── AVAILABLE DATA

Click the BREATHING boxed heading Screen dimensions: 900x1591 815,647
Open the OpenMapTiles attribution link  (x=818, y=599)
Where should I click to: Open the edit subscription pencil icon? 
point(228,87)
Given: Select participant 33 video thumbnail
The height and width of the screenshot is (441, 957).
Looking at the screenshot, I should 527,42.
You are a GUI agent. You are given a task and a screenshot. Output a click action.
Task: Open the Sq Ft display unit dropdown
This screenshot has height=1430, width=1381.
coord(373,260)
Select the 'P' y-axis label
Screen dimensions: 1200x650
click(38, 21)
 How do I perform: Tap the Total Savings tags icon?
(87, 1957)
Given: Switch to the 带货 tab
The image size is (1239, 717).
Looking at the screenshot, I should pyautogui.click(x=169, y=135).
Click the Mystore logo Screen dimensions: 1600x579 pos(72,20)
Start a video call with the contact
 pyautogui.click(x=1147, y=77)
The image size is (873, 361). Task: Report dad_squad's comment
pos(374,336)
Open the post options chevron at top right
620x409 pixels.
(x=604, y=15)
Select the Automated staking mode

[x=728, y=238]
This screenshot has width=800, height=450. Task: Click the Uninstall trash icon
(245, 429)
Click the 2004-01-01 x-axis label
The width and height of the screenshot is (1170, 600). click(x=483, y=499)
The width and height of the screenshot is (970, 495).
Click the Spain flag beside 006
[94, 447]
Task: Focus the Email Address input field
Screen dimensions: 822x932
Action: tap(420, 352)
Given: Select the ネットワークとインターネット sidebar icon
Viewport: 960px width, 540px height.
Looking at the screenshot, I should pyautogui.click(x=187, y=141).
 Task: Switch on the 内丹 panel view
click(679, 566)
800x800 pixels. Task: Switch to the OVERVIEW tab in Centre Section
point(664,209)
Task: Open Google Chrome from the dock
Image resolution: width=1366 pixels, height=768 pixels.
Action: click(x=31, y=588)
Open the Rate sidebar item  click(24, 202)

────

# WHAT IS NEEDED
The data above should be reproduced in full, word for word.

# RESPONSE AREA
Click the BREATHING boxed heading Screen dimensions: 900x1591 815,647
Open the OpenMapTiles attribution link  (x=818, y=599)
Where should I click to: Open the edit subscription pencil icon? 
point(228,87)
Given: Select participant 33 video thumbnail
The height and width of the screenshot is (441, 957).
Looking at the screenshot, I should 527,42.
You are a GUI agent. You are given a task and a screenshot. Output a click action.
Task: Open the Sq Ft display unit dropdown
This screenshot has height=1430, width=1381.
coord(373,260)
Select the 'P' y-axis label
Screen dimensions: 1200x650
click(38, 21)
 How do I perform: Tap the Total Savings tags icon?
(87, 1957)
Given: Switch to the 带货 tab
The image size is (1239, 717).
Looking at the screenshot, I should pyautogui.click(x=169, y=135).
Click the Mystore logo Screen dimensions: 1600x579 pos(72,20)
Start a video call with the contact
 pyautogui.click(x=1147, y=77)
The image size is (873, 361). Task: Report dad_squad's comment
pos(374,336)
Open the post options chevron at top right
620x409 pixels.
(x=604, y=15)
Select the Automated staking mode

[x=728, y=238]
This screenshot has width=800, height=450. Task: Click the Uninstall trash icon
(245, 429)
Click the 2004-01-01 x-axis label
The width and height of the screenshot is (1170, 600). click(x=483, y=499)
The width and height of the screenshot is (970, 495).
Click the Spain flag beside 006
[94, 447]
Task: Focus the Email Address input field
Screen dimensions: 822x932
Action: tap(420, 352)
Given: Select the ネットワークとインターネット sidebar icon
Viewport: 960px width, 540px height.
Looking at the screenshot, I should pyautogui.click(x=187, y=141).
 Task: Switch on the 内丹 panel view
click(679, 566)
800x800 pixels. Task: Switch to the OVERVIEW tab in Centre Section
point(664,209)
Task: Open Google Chrome from the dock
Image resolution: width=1366 pixels, height=768 pixels.
Action: click(x=31, y=588)
Open the Rate sidebar item  click(24, 202)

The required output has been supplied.